Day 8. Stopped at Saklikent Gorge for a short walk in the morning. It was the first time I'd been comfortable (i.e.cool) since I got to Turkey. It's a narrow gorge with towering rock walls. Initially you walked on a boardwalk but then had to cross the river, which was mid-thigh, strong current, and very cold. After that, continuing up the canyon, you only walked in a small stream. I don't have pictures of the canyon because I was afraid I'd fall in the river and destroy my camera. Long drive to Pamukkale (Cotton Castle.) We waited until 6:30 when it was cooler to go up to the hilltop ruins of Hierapolis. Quite extensive, and the late afternoon sun cast a golden glow over everything. Maybe that's why I liked these ruins so much. The walk down took us right thru the cascading travertine pools that look very much like Mammoth Hot Springs in Yellowstone.

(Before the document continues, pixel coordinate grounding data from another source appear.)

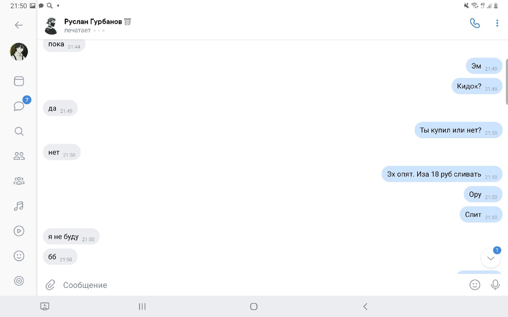Attach a file with the paperclip

[x=50, y=285]

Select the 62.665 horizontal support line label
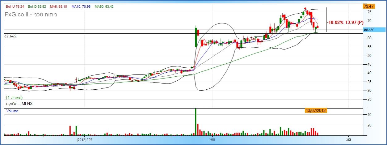point(10,36)
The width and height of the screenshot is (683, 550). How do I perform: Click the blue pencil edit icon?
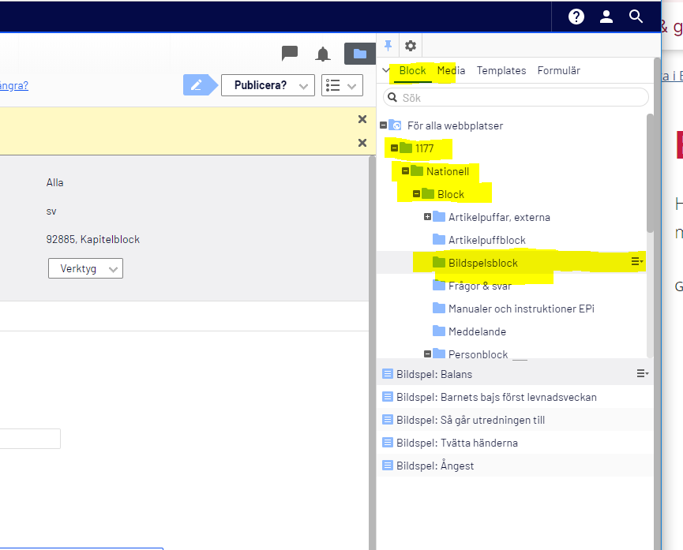click(197, 85)
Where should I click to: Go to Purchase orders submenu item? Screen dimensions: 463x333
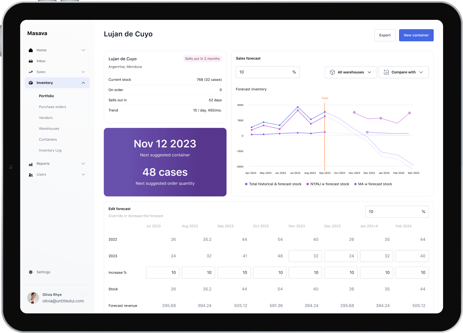click(52, 107)
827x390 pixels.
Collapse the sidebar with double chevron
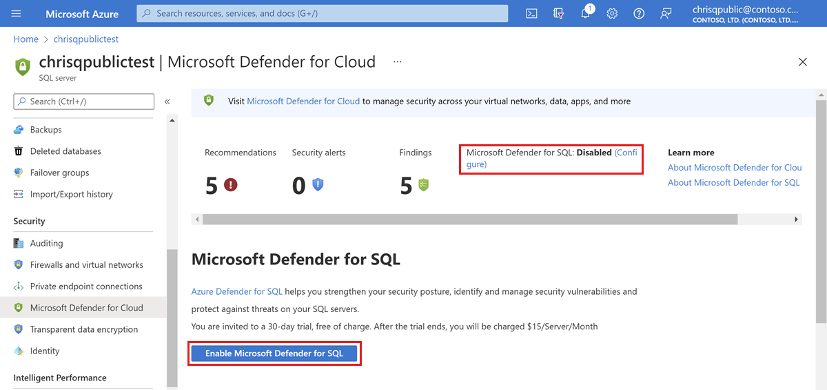167,101

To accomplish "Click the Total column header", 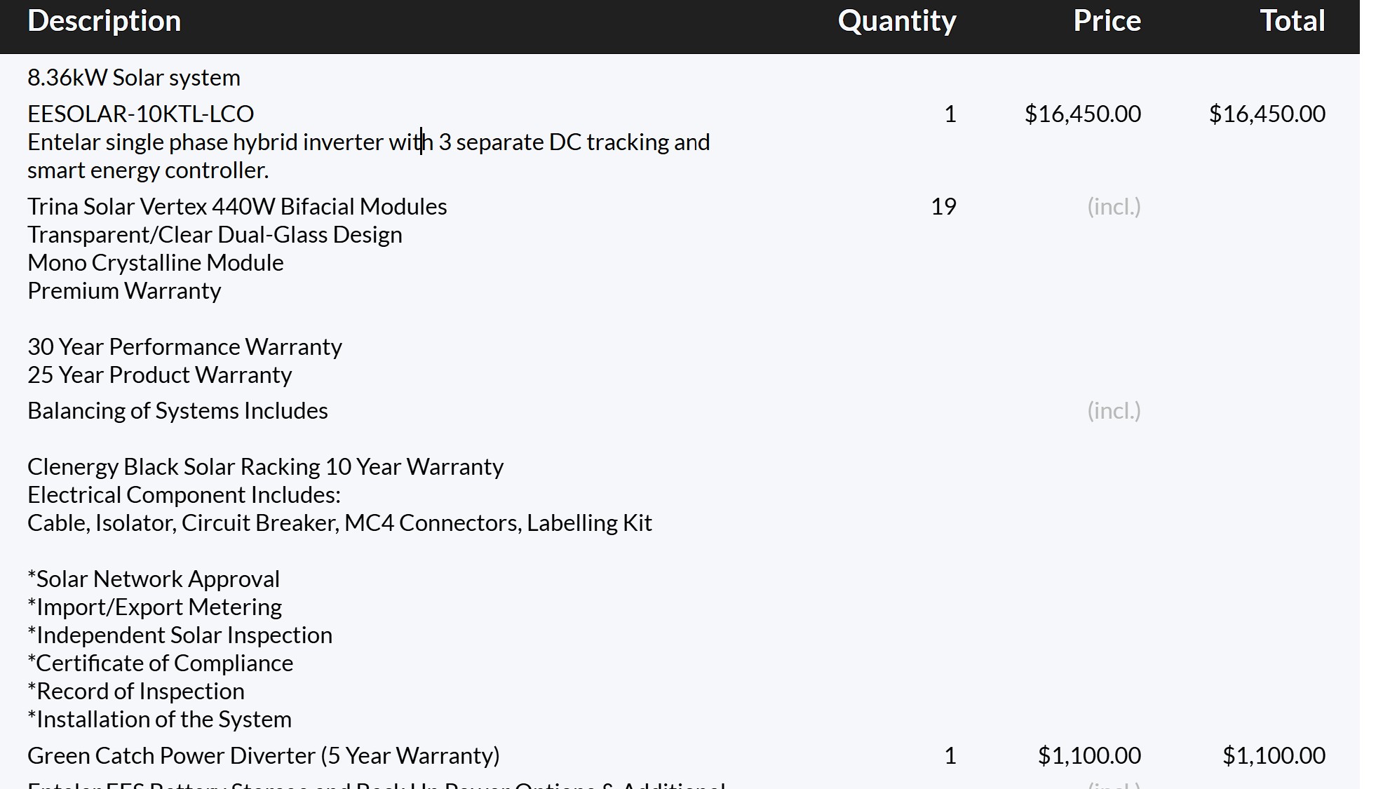I will tap(1292, 21).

Next day we crammed both Aphrodisias (in the morning) and Ephesus (in the afternoon) into one day so we could have a free day in Seljuk, which was not worth it
. But to be fair, I felt like I had enough time in both sites, due to the heat. If it had been cooler, I would have wanted at least another hour at both. Ephesus was a center for the worship of Artemis and is one of the most famous ruins in the area. I think it is the biggest ancient city in Turkey. The pillars and walls of the library that have been reconstructed are huge. The whole city must have been breathtaking when it was new, especially as it was by the sea then. Now it is 25 km away, due to the silting in of the river. We got to go into the covered houses exhibit which just opened this year. There are a lot of original murals and mosaics left in there. You have to keep reminding yourself how old this stuff is, so you don't get jaded and just breeze past most of it. The one exciting thing that did happen during our free day was I ran into the French Canadian woman I met in Istanbul. We arranged to meet for dinner on the 4th when we would both be back in the big city.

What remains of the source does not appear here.